Health officials set up hundreds of makeshift testing clinics in parking lots and retail centers across the country. Citizens could then drive up and get tested in just a few minutes. The results were then sent to their smartphones within 24 hours.

The country also started using digital surveillance to track the movements of its citizens. GPS data helped fast-track the country’s contact tracing program. Officials would urge those who tested positive to quarantine as well as anyone else they may have encountered over the past couple weeks.

The individual’s name was kept confidential. Contact tracers may see something like, “Patient #1124 went to the café to meet patient #1421. They sat for two hours. Patient #1124 then had dinner at a nearby restaurant. Both facilities are considered safe for public occupancy, thus patient #1124 is considered low risk for contracting the virus.”

In South Korea, nearly everyone has a smartphone. The country is virtually cashless. People use their phones for just about everything. These tracking methods have raised privacy concerns from the international community, but not in South Korea. A survey at the time reveals that 89.1% of the public supported the government’s tracking practices.

Medical Students to the Rescue

Germany has been adamant about testing since the first case of the virus appeared in late January. The Robert Koch Institute (RKI), the country’s main health advisory board, has been setting up hundreds of testing and contact tracing sites across the country. However, Germany didn’t have enough providers on staff to get these programs off the ground. At the time, nurses and doctors were busy helping patients.

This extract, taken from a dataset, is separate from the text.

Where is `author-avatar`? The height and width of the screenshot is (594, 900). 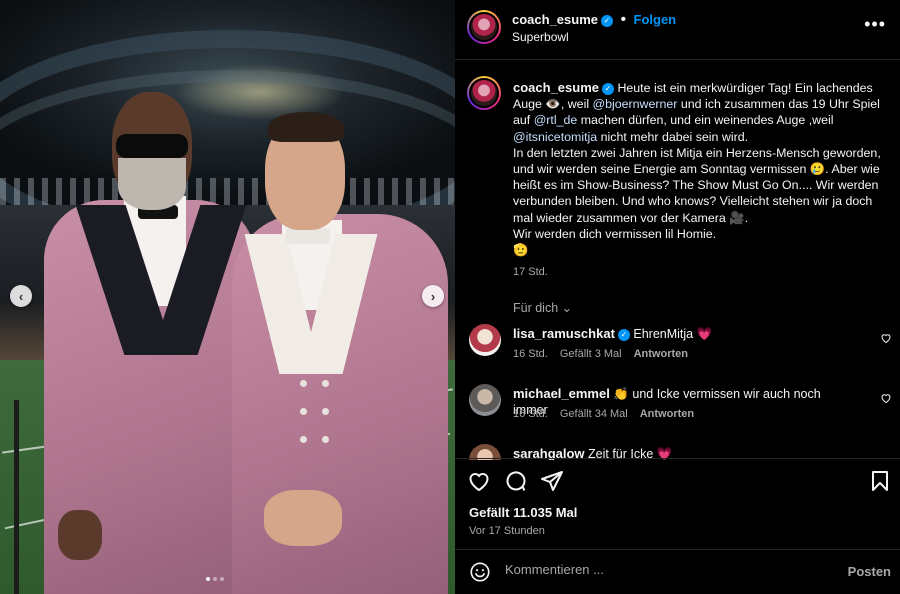
author-avatar is located at coordinates (484, 27).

RKI eventually brought on hundreds of “containment scouts” to start ramping up the country’s testing capacity. These scouts were mostly made up of medical students. With classes on hold, these aspiring professionals were more than happy to go where they were needed most.

Federalism with Clear Checks and Balances

Germany is made up of 16 individual states. Unlike the U.S., the country, including all 16 states, quickly shut down all aspects of public life in mid-March just as the virus was starting to spread. Now that the country is starting to reopen two months later, German Chancellor Angela Merkel is letting states decide when they should reopen. The U.S. has adopted a similar system as individual states set their own guidelines.

On May 6th, all 16 states in Germany agreed to ease the lockdown, but not without some clear guidelines. Every state must reinstate restrictions if the number of new cases rises above 50 per 100,000 inhabitants across seven days in an area.

The U.S. doesn’t have the same checks and balances in place if a second wave of the virus should occur. The White House came out with a clear set of guidelines for states on how to reopen safely. Every state should see a decline in new cases for at least 14 days before starting to reopen, but these guidelines aren’t enforceable by law. Some U.S. states are quickly loosening their restrictions, while others are taking a more measured approach. The U.S. now has a mixed bag of containment policies. As citizens move across state lines, so will the virus.

To counter this all-over approach to reopening, several East and West Coast U.S. states have signed pledges to unify their plans to reopen. In lieu of a national strategy, we now have California, Oregon, and Washington state in the West Coast Pact; and New York, Connecticut, New Jersey, Massachusetts, Pennsylvania, and Delaware forming the East Coast Pact. These states plan to reopen as a group, so local citizens don’t receive conflicting information.

While many containment strategies may not be possible in the U.S., they show us what is needed to contain the virus. Most Americans now believe that both Germany and South Korea have done a better job of containing the virus than the U.S. We are all anxious to go back to public life, but only if we know that it’s safe to do so.